月芜搀扶着她,神色有些惶恐:“今日是西燕慕容氏携家眷进宫拜见陛下的日子,公主,我们还是不要过去了。”
苻瑶听月芜这么说,这才想起来,是了,苻坚在去年年底就已经灭了西燕,并且命令其皇帝慕容暐携带家眷以及慕容氏王公贵族等四万人迁往关中居住,而今日,则是慕容暐进宫觐见的日子。
想到这里,苻瑶忍不住自己想看热闹的心,她转身朝身后那六个宫女轻声开口:“你们不必跟随,孤独自前往。”
宫女不敢违抗,只得从命。苻瑶转身就走,月芜自然跟上。
两个人偷偷摸摸地走到了太极殿的殿侧,站在高高的楼台之上,苻瑶看见了那身穿灰白色袍子走在前面,形容憔悴的男子,她心道,这便是慕容暐了。长得还算可以,他身侧的皇后容颜格外艳丽,也难怪他的弟弟妹妹都受到了苻坚喜爱。
想到这里,苻瑶突然想到,慕容暐来了,那慕容冲他们呢?
苻瑶忍不住在他身后打量,却没有看见那传闻之中颜色姝丽的姐弟俩,一时间,她有些失落,又有些庆幸。
毕竟通晓南北朝历史的苻瑶知道,慕容暐的弟弟慕容冲,长相昳丽,史书评价其“颇有龙阳之姿”,便可以想象他长得有多好看。
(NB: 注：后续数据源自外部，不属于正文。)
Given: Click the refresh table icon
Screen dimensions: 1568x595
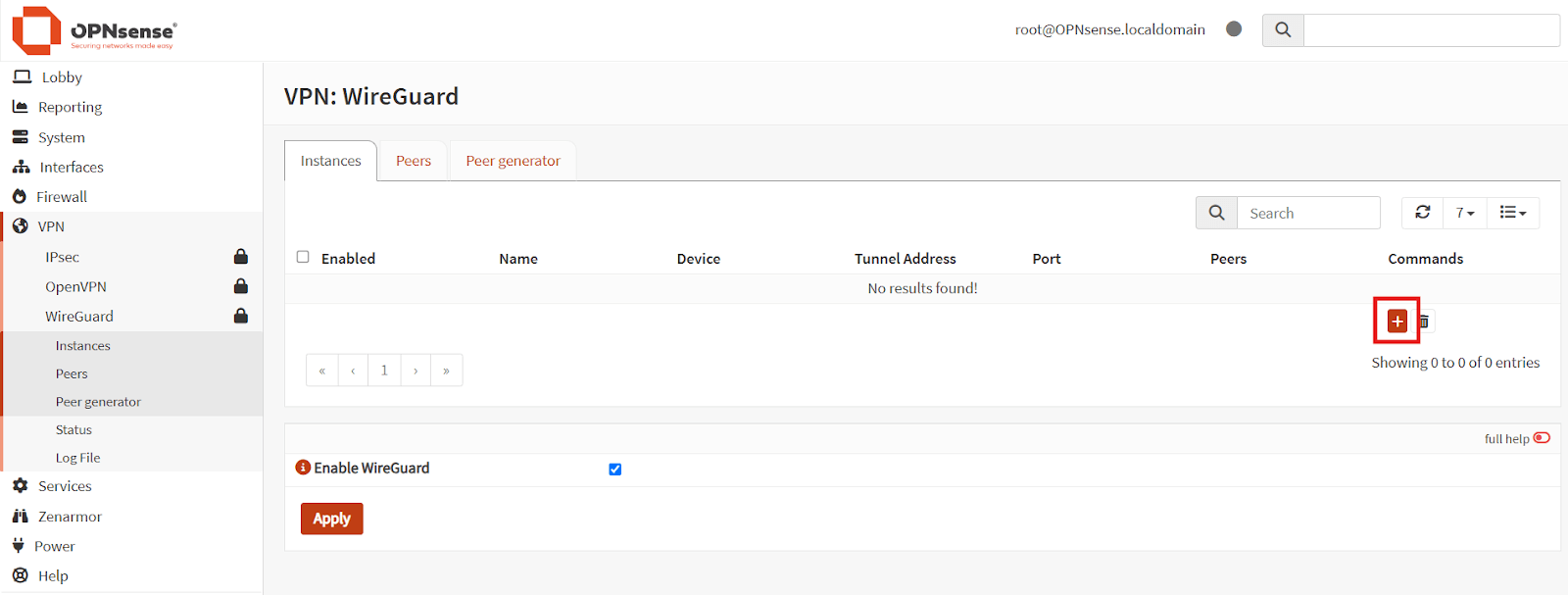Looking at the screenshot, I should (1423, 213).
可是这般好看的男子,十二岁便成了苻坚的男宠,如此屈辱的日子过了两年多,导致他后期性格阴鹜暴躁,疯狂报复苻坚,下场也格外惨烈。
如今自己的便宜爹便是苻坚,再怎么样,苻瑶也不想看见这样的悲剧发生了,这活脱脱就是造孽啊。
慕容暐跟随着内侍进了太极殿之后,苻瑶便没有再跟过去看了,毕竟她虽然是长公主,可是却还是要避嫌,于是她转过身,又回了自己的宫里。
第二日,苻瑶携着月芜坐在后花园湖泊旁的亭子里喝茶时,不远处,遥遥便见一群人走了过来。
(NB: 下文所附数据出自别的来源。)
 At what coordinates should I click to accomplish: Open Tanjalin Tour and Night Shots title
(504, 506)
领头的人便是苻坚,他身穿金色袍服,头戴冠冕,长袍旖旎拖地,身姿挺拔修长,一张脸长得格外刚毅,不怒自威。而他的身侧,跟着一名穿着粉色对襟长襦裙的女子,女子的容颜格外娇媚,丹凤眼,柳叶眉,鼻梁精致小巧,嘴唇殷红,皮肤白皙如雪,她头梳飞仙发髻,上戴牡丹,国色天香,一举一动引人遐想。
她走在苻坚身后一些,可是却同苻坚携着手,两个人举止格外亲昵,身后跟着的一众内侍和侍女都成了背景板。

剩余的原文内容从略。